TASK DIRECTIONS ::
Hunt for the word "value" across the entries below, copying each line that holds it.

GIVEN RECORDS ::
+ + + + + + +

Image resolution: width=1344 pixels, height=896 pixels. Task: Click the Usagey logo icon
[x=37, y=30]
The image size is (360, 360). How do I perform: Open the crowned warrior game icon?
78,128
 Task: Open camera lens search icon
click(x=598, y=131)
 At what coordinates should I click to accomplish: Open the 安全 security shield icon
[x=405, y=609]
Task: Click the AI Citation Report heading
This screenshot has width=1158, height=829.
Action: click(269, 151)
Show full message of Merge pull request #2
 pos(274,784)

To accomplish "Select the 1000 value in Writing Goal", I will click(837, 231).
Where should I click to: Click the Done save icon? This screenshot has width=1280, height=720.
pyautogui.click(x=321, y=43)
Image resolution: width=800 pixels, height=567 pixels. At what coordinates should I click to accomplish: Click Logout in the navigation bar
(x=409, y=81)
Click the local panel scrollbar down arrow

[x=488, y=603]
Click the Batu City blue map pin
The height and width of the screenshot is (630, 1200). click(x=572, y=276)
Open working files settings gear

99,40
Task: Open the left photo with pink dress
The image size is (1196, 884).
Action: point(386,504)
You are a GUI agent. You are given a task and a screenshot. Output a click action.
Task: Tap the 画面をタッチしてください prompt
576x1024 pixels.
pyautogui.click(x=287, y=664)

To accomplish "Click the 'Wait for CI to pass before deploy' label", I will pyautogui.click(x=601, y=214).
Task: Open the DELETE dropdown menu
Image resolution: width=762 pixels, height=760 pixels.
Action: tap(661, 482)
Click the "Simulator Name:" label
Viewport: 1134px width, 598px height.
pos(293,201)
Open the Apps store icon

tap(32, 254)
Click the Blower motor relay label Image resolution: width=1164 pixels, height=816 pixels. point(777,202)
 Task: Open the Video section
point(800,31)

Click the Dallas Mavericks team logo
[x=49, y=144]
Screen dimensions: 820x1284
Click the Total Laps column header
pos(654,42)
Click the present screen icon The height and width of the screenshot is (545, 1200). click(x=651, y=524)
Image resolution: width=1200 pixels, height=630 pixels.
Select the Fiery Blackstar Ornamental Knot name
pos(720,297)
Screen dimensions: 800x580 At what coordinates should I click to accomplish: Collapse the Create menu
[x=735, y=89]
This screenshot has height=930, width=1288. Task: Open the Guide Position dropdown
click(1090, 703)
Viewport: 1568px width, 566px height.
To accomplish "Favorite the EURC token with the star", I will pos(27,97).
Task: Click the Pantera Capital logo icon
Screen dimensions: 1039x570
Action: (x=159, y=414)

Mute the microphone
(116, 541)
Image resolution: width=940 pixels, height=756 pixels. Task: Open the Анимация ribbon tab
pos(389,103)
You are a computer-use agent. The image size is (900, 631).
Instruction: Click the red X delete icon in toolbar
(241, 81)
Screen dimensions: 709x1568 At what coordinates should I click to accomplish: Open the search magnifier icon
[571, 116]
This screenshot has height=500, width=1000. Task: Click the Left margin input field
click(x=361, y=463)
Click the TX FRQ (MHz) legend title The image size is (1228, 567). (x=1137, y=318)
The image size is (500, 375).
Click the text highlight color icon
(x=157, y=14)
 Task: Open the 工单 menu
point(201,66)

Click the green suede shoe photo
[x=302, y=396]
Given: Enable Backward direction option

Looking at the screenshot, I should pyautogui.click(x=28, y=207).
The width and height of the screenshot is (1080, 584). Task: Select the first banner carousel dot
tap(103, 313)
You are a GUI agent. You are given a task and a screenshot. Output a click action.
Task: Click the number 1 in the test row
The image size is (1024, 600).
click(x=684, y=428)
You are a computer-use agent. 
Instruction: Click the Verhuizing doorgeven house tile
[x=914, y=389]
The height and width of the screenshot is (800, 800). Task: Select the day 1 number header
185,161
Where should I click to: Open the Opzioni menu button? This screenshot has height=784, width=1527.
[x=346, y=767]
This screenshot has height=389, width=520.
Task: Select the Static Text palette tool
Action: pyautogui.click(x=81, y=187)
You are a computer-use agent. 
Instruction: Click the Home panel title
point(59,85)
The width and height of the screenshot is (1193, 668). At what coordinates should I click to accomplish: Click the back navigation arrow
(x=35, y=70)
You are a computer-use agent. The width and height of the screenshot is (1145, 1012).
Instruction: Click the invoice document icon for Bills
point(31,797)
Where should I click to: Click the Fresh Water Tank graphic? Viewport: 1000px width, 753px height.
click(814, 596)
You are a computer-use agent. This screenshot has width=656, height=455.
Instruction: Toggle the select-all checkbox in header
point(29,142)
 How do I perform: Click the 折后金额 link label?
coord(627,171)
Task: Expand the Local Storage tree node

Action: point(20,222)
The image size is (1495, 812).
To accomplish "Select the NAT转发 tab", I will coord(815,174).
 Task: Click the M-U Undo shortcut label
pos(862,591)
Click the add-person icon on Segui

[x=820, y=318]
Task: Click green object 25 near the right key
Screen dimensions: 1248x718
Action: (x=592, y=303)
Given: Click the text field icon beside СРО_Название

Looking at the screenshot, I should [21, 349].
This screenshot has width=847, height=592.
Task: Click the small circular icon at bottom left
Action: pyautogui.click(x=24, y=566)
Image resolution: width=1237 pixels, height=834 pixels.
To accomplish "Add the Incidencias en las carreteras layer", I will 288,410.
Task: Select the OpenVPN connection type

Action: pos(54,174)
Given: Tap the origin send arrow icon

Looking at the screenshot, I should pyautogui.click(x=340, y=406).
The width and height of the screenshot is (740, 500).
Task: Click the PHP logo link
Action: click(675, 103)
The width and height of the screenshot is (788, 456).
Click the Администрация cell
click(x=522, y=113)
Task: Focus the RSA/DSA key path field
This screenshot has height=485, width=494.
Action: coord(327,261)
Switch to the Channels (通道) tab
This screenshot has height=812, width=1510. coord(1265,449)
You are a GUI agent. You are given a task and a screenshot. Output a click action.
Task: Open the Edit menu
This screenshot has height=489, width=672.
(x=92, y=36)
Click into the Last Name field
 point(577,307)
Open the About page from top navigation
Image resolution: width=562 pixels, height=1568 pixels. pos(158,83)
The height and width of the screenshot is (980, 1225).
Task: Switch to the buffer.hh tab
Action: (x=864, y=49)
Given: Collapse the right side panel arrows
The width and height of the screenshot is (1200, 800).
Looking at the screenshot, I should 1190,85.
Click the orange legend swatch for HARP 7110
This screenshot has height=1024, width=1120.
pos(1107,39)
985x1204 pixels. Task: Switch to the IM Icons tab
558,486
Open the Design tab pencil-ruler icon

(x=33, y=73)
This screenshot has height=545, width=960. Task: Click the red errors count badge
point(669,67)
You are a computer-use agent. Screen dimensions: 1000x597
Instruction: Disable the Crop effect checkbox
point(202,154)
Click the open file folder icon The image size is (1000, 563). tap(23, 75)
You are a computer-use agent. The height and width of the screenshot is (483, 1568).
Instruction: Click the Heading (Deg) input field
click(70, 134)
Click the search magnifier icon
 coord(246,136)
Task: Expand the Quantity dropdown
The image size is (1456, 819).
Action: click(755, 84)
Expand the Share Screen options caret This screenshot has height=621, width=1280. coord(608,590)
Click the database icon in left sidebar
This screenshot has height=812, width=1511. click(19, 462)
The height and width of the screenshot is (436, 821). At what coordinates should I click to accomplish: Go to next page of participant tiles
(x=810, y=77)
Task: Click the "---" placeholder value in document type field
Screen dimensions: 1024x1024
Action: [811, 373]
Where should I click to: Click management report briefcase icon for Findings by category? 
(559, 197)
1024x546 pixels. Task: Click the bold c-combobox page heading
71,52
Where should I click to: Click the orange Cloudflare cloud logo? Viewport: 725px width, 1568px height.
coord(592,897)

+ + + + + + +

RESPONSE TO THE TASK ::
To accomplish "Select the 1000 value in Writing Goal", I will click(837, 231).
Task: Click the "---" placeholder value in document type field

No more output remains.